If I could do it over, I’d take a few years off, get a job that only requires a HS diploma, and earn money. Then after getting a better idea of what I wanted to study, I’d consider colleges that offer those majors. This way, I’d actually study with passion, and a greater sense of purpose.

This brings me to the point of this piece, is college worth attending if you’re lost and not sure of what to do?

Not at all. The whole point of this article is to let you know that it’s okay to try out other options instead of going straight to college after high school.

If you’re wondering the following question:

Why should I go to college?

You need to take some time to figure things out.

What can you do right after high school if you’re lost?

  1. Take evening classes. This way you can figure out what interests you and what sort of path you should follow. An evening class requires less commitment and will give you the whole day to stay busy.
  2. Find a full-time gig. You can look for a job to see if what it’s like to start off in an entry level position. Working will either motivate you to work more or to go back to college to earn credentials that pay more.
  3. Work with a family member. Do you have this opportunity available to you? One of my good friends worked with his father in a construction company. This experience helped him out big time with learning how to run a business and hustle to make money.
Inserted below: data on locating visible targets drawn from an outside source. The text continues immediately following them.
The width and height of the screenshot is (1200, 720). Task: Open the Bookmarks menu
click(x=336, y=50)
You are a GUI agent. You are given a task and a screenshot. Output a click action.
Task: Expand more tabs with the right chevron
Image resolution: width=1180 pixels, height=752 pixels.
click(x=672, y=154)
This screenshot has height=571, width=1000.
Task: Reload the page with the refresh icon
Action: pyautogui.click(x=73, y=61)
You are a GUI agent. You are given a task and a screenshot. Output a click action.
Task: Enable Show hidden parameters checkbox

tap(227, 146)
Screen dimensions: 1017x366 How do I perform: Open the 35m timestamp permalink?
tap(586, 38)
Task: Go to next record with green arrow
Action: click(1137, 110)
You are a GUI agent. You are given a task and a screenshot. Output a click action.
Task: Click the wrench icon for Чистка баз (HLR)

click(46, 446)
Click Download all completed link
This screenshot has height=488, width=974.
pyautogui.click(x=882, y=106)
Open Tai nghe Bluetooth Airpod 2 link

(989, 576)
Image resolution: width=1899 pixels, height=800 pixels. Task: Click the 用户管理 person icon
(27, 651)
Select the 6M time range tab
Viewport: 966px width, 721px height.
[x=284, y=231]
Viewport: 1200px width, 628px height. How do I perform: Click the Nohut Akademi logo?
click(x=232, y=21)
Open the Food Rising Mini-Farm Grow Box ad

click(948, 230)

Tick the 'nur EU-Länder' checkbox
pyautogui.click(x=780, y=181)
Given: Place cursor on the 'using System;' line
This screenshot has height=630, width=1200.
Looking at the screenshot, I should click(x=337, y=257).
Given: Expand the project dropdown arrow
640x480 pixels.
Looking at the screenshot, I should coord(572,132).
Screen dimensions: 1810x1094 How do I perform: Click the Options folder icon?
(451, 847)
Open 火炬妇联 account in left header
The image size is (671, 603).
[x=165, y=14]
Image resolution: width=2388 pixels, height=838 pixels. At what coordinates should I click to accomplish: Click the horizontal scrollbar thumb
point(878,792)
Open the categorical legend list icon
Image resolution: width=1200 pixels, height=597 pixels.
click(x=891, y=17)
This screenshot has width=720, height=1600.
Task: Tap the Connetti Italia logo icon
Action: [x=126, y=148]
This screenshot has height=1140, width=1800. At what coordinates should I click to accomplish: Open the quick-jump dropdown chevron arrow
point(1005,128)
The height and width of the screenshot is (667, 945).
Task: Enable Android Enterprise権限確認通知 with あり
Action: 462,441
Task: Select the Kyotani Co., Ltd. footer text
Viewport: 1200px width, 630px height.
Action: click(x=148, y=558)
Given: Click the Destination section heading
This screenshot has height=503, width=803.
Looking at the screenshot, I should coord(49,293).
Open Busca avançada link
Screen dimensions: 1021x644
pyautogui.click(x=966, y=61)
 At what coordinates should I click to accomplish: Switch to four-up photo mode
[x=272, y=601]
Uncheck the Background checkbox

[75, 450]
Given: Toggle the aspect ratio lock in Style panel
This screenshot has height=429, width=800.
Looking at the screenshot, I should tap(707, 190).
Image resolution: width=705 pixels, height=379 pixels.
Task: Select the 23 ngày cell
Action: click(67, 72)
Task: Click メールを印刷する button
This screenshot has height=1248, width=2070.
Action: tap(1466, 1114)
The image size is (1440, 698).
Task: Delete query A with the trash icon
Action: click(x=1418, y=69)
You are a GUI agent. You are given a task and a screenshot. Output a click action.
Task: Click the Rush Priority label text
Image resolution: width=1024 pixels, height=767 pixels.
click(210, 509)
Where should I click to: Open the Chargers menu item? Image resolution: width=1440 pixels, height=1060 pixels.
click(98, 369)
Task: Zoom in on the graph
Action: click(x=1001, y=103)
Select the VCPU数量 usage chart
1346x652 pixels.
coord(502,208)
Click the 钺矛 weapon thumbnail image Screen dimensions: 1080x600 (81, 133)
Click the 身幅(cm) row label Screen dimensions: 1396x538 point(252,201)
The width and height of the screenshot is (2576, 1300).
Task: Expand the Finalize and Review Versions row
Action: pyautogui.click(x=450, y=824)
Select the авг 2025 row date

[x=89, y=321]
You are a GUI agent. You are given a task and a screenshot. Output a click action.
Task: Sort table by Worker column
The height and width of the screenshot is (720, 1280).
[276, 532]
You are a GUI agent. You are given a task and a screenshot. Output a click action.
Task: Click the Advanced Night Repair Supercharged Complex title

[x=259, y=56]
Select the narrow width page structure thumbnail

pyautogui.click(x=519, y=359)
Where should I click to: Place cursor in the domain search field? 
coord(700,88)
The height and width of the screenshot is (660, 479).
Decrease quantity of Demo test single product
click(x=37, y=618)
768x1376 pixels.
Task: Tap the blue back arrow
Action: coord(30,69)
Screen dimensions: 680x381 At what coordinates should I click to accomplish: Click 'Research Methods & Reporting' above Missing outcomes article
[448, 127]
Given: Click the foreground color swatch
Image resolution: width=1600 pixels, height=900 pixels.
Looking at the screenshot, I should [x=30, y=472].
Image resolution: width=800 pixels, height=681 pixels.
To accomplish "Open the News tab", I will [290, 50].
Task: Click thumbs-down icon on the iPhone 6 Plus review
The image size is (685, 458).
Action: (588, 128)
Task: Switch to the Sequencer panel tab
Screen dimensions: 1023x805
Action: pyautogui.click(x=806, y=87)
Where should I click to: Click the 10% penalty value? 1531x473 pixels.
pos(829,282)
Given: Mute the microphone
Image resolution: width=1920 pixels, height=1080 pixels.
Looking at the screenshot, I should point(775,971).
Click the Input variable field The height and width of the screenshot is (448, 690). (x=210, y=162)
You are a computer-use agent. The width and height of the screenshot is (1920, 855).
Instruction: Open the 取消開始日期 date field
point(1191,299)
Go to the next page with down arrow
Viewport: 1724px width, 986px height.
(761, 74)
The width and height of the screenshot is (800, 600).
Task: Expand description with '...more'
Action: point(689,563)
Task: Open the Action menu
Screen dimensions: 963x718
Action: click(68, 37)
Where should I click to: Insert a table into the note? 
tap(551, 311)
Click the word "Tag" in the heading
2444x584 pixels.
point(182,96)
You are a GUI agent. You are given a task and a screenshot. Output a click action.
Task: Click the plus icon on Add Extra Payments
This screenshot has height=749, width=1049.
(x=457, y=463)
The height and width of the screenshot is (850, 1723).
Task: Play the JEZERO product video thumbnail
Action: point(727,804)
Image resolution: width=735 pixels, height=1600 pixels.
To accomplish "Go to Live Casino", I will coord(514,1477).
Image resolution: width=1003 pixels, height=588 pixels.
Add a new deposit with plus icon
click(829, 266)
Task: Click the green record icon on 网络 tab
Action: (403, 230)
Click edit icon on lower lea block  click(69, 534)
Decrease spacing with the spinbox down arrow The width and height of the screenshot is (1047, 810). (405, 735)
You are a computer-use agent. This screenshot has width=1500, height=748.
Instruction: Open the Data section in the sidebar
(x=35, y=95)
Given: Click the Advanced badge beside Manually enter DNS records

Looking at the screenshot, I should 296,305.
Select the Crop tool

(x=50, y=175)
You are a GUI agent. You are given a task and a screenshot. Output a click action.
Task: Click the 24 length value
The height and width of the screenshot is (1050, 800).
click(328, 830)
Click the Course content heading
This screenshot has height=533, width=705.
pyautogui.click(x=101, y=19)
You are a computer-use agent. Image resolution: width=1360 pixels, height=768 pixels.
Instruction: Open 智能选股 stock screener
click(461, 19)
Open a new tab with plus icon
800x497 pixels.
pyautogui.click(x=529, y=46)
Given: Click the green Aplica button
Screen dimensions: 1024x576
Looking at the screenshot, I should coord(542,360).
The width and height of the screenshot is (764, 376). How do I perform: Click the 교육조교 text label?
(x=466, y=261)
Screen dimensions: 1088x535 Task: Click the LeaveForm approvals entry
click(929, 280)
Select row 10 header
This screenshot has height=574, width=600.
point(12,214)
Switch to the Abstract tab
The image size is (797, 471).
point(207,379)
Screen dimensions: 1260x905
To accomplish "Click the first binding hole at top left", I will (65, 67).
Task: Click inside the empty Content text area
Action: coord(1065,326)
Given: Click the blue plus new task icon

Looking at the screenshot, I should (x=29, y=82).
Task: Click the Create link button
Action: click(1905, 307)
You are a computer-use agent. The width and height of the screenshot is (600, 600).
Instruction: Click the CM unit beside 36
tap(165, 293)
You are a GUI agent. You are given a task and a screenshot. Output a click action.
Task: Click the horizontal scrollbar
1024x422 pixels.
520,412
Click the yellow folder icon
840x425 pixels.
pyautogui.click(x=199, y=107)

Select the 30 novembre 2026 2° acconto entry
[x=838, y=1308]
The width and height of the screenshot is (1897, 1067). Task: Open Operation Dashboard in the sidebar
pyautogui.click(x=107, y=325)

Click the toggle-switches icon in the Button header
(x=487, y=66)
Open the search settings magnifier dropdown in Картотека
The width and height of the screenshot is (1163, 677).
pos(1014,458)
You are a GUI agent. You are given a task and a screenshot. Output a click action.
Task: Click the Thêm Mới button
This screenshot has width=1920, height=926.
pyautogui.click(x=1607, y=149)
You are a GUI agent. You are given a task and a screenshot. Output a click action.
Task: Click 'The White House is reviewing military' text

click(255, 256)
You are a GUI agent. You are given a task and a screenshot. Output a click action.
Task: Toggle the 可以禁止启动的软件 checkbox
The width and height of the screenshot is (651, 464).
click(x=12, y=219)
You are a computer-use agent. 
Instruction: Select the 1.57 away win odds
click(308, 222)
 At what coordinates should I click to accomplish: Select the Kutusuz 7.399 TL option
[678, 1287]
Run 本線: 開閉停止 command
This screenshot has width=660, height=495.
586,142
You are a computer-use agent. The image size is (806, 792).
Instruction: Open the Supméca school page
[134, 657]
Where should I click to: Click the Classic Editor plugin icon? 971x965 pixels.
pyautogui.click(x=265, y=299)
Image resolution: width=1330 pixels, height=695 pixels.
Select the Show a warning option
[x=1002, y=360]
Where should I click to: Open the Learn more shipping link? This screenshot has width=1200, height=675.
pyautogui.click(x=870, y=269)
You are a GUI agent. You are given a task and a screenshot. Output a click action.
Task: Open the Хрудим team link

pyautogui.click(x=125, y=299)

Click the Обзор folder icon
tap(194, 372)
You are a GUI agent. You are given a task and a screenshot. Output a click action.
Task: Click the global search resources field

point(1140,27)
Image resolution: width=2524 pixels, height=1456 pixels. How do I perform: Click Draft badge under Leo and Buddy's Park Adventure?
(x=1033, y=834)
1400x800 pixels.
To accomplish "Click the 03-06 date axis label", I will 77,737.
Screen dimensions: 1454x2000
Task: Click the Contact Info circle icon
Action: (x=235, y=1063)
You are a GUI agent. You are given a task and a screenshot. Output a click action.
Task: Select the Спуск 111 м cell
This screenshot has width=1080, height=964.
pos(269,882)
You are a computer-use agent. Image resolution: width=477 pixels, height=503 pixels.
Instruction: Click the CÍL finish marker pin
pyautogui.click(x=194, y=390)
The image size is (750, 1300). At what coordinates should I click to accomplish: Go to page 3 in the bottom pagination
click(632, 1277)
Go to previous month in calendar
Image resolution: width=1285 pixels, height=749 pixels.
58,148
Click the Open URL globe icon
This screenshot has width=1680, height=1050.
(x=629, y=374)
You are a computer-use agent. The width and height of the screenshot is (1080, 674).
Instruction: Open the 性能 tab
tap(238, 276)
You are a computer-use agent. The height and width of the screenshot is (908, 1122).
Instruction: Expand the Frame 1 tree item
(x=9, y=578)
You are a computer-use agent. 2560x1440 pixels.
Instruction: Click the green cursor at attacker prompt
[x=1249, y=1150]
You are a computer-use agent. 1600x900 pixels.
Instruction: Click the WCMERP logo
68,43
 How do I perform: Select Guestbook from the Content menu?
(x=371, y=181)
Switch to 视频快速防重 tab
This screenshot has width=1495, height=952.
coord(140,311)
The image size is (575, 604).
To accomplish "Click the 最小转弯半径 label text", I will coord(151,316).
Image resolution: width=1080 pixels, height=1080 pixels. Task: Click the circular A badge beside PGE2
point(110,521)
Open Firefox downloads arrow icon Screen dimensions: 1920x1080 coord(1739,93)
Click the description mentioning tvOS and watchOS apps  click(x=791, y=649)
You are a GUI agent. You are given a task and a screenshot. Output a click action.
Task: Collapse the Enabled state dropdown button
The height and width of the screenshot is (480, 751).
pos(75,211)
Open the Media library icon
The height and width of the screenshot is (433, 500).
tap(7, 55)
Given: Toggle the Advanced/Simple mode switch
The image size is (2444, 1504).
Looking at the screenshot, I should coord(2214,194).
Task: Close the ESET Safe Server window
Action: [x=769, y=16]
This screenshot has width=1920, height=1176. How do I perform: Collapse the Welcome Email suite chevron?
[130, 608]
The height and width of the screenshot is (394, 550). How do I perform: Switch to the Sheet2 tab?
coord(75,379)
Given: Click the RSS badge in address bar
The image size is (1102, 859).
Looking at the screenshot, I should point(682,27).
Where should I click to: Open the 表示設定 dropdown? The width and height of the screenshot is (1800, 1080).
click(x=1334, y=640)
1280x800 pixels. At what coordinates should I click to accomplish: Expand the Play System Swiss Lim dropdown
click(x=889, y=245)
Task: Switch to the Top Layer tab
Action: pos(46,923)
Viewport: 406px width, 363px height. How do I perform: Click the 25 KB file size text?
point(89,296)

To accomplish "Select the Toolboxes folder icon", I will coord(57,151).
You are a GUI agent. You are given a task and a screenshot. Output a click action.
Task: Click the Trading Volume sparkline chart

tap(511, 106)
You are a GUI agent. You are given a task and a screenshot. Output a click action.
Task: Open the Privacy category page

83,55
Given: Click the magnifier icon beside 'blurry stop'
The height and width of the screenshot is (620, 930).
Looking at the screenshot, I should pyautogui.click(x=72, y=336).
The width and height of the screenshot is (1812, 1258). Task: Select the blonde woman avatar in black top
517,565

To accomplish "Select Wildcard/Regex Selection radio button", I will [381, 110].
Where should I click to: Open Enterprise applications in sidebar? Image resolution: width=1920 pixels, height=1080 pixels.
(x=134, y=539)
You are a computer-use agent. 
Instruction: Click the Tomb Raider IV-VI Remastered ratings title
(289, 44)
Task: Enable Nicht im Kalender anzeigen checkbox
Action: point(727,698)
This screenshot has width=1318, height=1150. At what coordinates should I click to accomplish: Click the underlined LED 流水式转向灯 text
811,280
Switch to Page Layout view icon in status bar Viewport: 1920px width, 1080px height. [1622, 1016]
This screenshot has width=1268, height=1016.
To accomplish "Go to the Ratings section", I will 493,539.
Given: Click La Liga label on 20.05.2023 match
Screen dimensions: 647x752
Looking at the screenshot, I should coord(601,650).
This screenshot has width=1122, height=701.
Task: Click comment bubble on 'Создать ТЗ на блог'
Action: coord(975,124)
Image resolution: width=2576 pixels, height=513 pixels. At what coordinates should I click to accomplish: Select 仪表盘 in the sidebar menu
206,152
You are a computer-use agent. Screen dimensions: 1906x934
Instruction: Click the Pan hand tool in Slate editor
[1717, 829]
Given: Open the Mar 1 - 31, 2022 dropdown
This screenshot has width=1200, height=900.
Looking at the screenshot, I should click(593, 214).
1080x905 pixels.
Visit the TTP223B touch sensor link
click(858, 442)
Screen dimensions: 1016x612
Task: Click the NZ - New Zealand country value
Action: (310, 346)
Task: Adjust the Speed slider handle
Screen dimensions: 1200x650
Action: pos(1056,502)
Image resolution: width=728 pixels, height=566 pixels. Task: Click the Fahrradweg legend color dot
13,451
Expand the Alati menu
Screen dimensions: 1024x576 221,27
Brad wrote on the idea of figuring things out before spending money on college

I would just say that a person needs to figure out what they want to do BEFORE going to college. For example, I was great in math. I distinctly remember sitting in some class my senior year and thinking I will never use this crap! I read a stat the other day that 80% of college grads – 10 years after graduating – are working in a field different from their college area of study. How much money has been wasted and how many times was the major field of study changed?

I’m in favor of a college degree when it’s needed to do the work you love to do or it will really provide a great education in the area I love.

In my opinion, there ought to be classes in high school helping kids to know their passion and letting them interact with bankers, engineers, construction workers, etc. so that college freshman have a much better idea of what they want to do.

Do you know someone attending college that’s lost? While there are many advantages of going to college, it makes no sense if it’s not right for you. Why rush? Unless you find a clear plan to graduate from college with no debt, it makes no sense to let others force you into attending college.